Telling the Tale in Tales

The Partiton is perhaps among the bloodiest series of events that the Indian subcontinent has endured. The horror and trauma of it all never was, is, or will be easy to reveal to those who weren’t there.

Just like any wound that is inflicted upon someone takes time to come to terms with, so too do historical wounds need time. I consciously refrain from saying “to heal” since unnlike a physical wound (or a mental one for that matter), an historical wound may not heal. But for any wound, it taks time to come out of the shock produced as a result of the wound. It is with that in mind that I suggest that for any historical trauma, there needs to be time given for generations to come to terms with the events as they took place.
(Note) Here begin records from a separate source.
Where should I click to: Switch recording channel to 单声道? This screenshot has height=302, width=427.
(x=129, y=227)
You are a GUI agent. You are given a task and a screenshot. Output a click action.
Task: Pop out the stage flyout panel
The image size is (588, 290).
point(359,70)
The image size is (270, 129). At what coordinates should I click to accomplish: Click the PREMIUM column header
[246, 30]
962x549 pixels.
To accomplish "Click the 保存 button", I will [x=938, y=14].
This may or may not involve closure.

This holds true for the Parttion as well. Indeed, among the first to say anything about this catastrophic event were the people directly involved in them. Academic writing followed in huge numbers but it was only after the refugees had had their say.
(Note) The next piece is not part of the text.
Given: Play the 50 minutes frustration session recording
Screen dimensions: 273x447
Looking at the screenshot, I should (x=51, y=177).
Among the responses to the Partition – to understand the madness and irrationality behind the very rationally-calculated Radcliffe line – were not books on history but other sorts of writing, namely in the form of short stories, novels, oral narratives, etc.

This has a lot to do with the type of event that was sought to be recorded. As the event itself was in the form of a wound, was too traumatic to put down in words, it had to be disguised. Direct history had no place here – not because the events covered were not part of history – but because to record it as history was too painful. It is as the incomparable historian Ramachandra Guha has stated: “The memories were too painful to set down in memoir or history, so they were camouflaged and perhaps made more evocative through the medium of fiction.”

What this tells us then is that tales – oral or written – tell us through their own was truth that is at once historical and symbolic, especially since it seeks to both hide and reveal the pain that has been suffered.